Dietitians are the preferred primary health care professionals for nutritional care in overweight patients. Guidelines for dietitians recommend a weight reduction of ≥ 5% of initial body weight after one year of treatment. The purpose of this study was to evaluate weight change in patients with overweight who were treated by dietitians in Dutch primary health care, and to identify patient characteristics that were associated with it.
Material and methods:
This observational study data was based on real life practice data of patients with overweight during the period 2013-2017, derived from dietetic practices that participated in the Nivel Primary Care Database. Multilevel linear regression analyses were performed to investigate weight change after dietetic treatment and to explore associations with patient characteristics.

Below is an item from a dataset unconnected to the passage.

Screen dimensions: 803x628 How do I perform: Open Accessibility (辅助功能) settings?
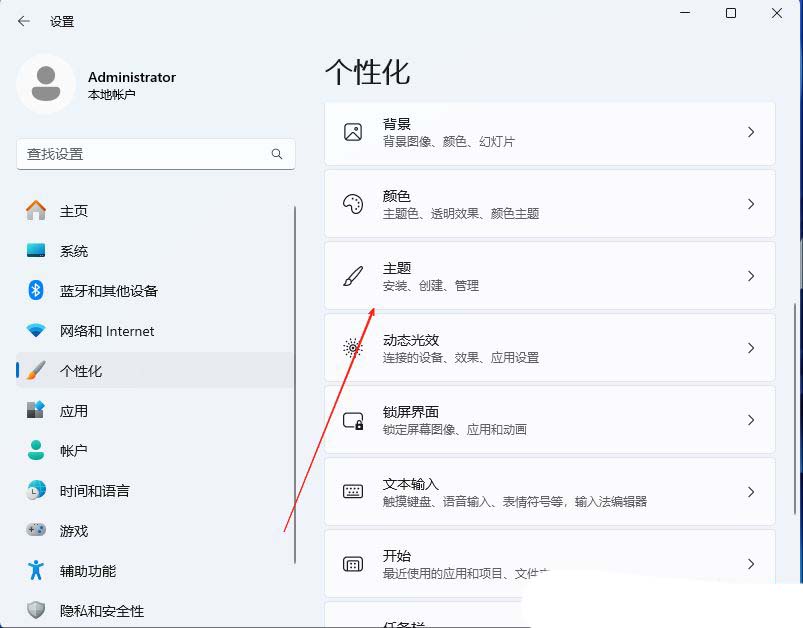[87, 571]
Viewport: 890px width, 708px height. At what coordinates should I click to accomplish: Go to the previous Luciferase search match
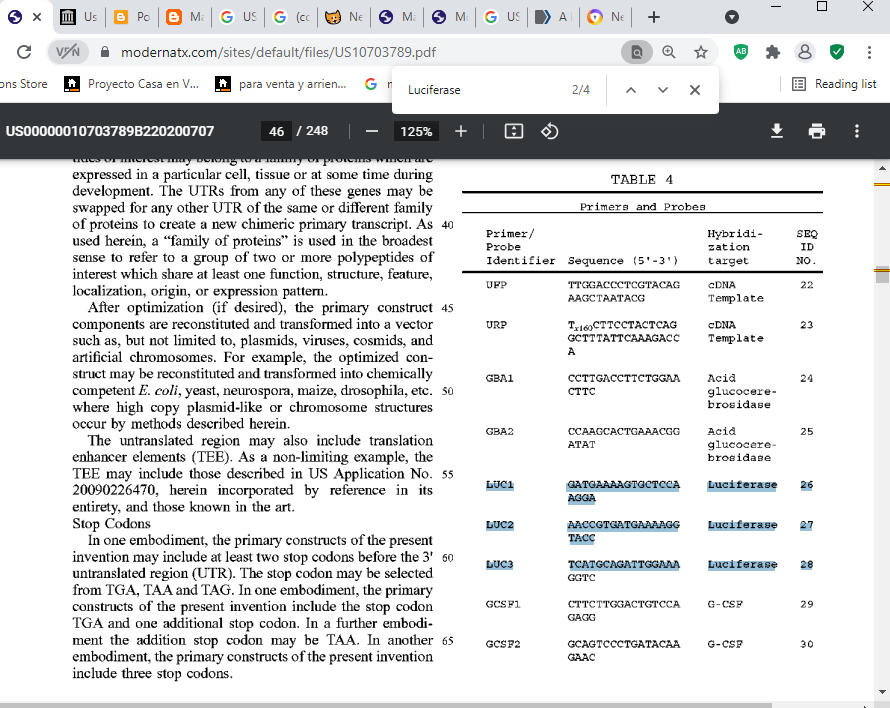click(630, 90)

In total, data were evaluated from 56 dietetic practices and 4722 patients with a body mass index (BMI) ≥ 25 kg/m2. The mean treatment time was 3 hours within an average timeframe of 5 months. Overall, patients had a mean weight change of -3.5% (95% CI: -3.8; -3.1) of their initial body weight, and a quarter of the patients reached a weight loss of 5% or more, despite the fact that most patients did not meet the recommended treatment duration of at least one year. The mean BMI change was -1.1 kg/m2 (95% CI: -1.2; -1.0). Higher weight reductions were shown for patients with a higher initial BMI and for patients with a longer treatment time. Sex and age were not associated with weight change, and patients with other dietetic diagnoses, such as diabetes, hypertension, and hypercholesterolemia, had lower weight reductions.
This study showed that dietetic treatment in primary health care coincided with modest weight reduction in patients with overweight. The weight loss goals were not reached for most patients, which was possibly due to a low treatment adherence.